92 AC
By the eighth moon of the year, King's Landing buzzed with hushed whispers and heavy hearts. The city, usually stirred by market gossip and noble frivolity, now found its voice unified in mourning: the Crown Prince was dead.
Prince Aemon Targaryen, eldest son and heir to King Jaehaerys I, had fallen. Word came swift and cold—cut down in battle while fighting Myrish pirates. A warrior's death, some said. A tragedy, said all.
The Red Keep stood quieter in the days that followed. The smallfolk spoke of the king's deep sorrow, of his rare retreat from council, and of Queen Alysanne's grief. The realm had lost not only a prince, but a future king, and the very question of succession now loomed like a gathering storm.
News 1: The King's Decision
The raven arrived on a black wing, its message a dagger of ice to the heart of the Red Keep. Aemon was dead. Jaehaerys, the Old King, whose wisdom had steered the realm through decades of peace, now sat shrouded in mourning. His trembling hands held the burden of choice. Aemon's only child, Rhaenys—bright, capable, and of Targaryen blood—stood as his rightful heir. Yet, doubts whispered through the halls like restless spirits. Could a woman rule?
Haunted by the memory of Maegor's tyranny and fearful of future division, the king turned to his second son, Baelon the Brave. Loyal, valiant, and dragonrider of Vhagar, Baelon offered stability, or so the king hoped. But the weight of that decision would echo far beyond his reign.
News 2: The Queen Who Should Have Been
Rhaenys Targaryen received the news with hollow silence. Her father, her anchor in a world of iron and flame, was gone. As the days passed, condolences came wrapped in politeness and pity, but always followed by the same sidelong glances—toward the Iron Throne.
She was the heir by law, by blood. But she saw it in their eyes: doubt. Not of her ability, but of her gender. The Red Keep whispered behind her back, the same old tale: the realm was not ready for a queen. She smiled through the grief, but in her chest grew a silent fury. History would remember her—not as Queen, but as the Queen Who Never Was.
News 3: A Rift Between King and Queen
Queen Alysanne felt the death of Aemon like a blade to her heart. But the deeper wound came days later, when Jaehaerys named Baelon his heir. She stood in his chambers, eyes fierce with grief and conviction.
"Rhaenys is the rightful heir," she said. "Our granddaughter. Aemon's daughter."

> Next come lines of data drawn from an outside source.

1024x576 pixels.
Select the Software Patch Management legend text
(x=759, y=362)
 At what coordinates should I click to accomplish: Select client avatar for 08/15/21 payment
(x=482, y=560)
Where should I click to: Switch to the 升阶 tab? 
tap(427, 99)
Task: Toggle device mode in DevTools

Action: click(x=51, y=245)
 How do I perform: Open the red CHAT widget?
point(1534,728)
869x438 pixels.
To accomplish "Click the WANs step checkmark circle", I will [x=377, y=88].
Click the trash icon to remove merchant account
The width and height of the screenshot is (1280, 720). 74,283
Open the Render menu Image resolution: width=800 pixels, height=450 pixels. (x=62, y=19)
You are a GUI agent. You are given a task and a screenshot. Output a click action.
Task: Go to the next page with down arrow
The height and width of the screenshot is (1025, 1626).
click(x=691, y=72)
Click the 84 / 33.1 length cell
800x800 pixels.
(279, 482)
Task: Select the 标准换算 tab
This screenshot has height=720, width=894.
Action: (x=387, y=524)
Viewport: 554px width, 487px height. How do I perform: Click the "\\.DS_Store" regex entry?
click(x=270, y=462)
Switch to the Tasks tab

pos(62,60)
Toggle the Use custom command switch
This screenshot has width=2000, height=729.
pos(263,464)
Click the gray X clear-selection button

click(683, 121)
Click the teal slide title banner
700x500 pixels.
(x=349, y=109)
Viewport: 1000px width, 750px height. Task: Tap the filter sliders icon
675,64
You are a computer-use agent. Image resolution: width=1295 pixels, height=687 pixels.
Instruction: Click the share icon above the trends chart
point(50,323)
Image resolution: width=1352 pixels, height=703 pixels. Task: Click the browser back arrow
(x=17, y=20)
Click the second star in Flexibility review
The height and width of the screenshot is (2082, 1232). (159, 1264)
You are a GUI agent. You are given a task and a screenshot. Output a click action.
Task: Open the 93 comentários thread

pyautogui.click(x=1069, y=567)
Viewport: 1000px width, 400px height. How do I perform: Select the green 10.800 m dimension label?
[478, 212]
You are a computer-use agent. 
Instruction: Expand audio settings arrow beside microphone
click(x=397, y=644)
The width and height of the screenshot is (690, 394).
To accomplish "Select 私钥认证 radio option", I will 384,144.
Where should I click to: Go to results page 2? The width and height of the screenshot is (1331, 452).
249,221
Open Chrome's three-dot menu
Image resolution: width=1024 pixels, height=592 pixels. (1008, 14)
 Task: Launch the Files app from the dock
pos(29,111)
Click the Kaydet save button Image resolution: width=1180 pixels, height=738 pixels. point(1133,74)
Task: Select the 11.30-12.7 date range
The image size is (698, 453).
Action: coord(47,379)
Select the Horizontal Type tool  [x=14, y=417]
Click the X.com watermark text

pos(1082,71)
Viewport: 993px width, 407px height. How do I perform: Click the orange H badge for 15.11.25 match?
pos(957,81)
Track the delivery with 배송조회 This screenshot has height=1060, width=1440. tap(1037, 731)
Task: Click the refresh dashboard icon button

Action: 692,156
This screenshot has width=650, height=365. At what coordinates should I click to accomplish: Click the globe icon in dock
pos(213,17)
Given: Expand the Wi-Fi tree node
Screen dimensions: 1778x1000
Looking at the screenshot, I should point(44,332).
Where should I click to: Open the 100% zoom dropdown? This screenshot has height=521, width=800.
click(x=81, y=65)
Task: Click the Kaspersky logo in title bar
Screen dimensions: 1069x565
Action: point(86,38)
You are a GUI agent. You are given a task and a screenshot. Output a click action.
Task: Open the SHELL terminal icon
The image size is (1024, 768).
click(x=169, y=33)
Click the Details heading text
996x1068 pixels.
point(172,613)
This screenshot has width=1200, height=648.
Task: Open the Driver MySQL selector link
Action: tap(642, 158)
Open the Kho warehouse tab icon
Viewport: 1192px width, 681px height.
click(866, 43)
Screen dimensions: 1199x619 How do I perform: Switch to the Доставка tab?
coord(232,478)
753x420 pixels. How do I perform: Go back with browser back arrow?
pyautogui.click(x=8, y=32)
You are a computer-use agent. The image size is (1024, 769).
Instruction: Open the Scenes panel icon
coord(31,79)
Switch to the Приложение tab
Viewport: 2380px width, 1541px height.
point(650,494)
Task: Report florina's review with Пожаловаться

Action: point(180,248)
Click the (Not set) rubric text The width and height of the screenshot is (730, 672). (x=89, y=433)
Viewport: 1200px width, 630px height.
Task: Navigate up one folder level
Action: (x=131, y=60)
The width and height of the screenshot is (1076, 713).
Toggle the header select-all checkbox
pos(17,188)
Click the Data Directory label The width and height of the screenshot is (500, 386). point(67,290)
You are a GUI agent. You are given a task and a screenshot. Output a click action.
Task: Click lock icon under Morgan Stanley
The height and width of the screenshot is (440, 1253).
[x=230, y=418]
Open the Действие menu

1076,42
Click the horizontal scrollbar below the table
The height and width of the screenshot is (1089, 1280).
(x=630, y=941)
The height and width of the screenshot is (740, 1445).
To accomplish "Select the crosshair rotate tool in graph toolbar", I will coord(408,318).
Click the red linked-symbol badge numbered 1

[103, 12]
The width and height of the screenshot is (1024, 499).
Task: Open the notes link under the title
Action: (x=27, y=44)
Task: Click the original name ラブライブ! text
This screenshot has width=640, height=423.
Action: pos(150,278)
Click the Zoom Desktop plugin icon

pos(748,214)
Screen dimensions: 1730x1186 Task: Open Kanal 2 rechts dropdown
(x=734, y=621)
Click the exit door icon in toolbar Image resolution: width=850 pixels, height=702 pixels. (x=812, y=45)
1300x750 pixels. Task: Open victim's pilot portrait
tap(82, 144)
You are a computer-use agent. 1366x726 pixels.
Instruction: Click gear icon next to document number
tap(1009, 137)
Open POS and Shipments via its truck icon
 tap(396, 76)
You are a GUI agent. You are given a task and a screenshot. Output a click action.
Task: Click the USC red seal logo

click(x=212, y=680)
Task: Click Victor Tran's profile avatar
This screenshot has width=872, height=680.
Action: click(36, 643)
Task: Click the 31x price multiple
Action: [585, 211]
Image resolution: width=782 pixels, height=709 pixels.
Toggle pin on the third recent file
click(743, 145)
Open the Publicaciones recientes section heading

The king's reply was silence—he looked to the realm's peace, to precedent, to fears he dared not voice. Alysanne's gaze hardened. She had spent her life fighting for women's rights in the realm, only to see her own blood denied. That night, they did not speak again as husband and wife. The decision had been made—but its cost would grow with every passing year.
News 4: The Beginning of the End
Prince Aemon's death was no isolated tragedy. It was a tremor that foretold the quake. In bypassing Rhaenys, the king planted a seed of discord that would grow in secret and bloom into war.
The Lords of Westeros, watching, learned a bitter lesson that day: even the most enlightened king might bow to tradition over truth. And in the silence that followed, resentment took root. One day, dragons would dance—and it would all begin with this moment.
As the city mourned and the court turned inward, I—just another boy among the cobbled alleys—watched history unfold from the shadows. No banners flew in my name, no lords whispered of my fate. Yet, even as a page under Ser Erryk, I knew this: the world had shifted.
And the game, as they say, had begun.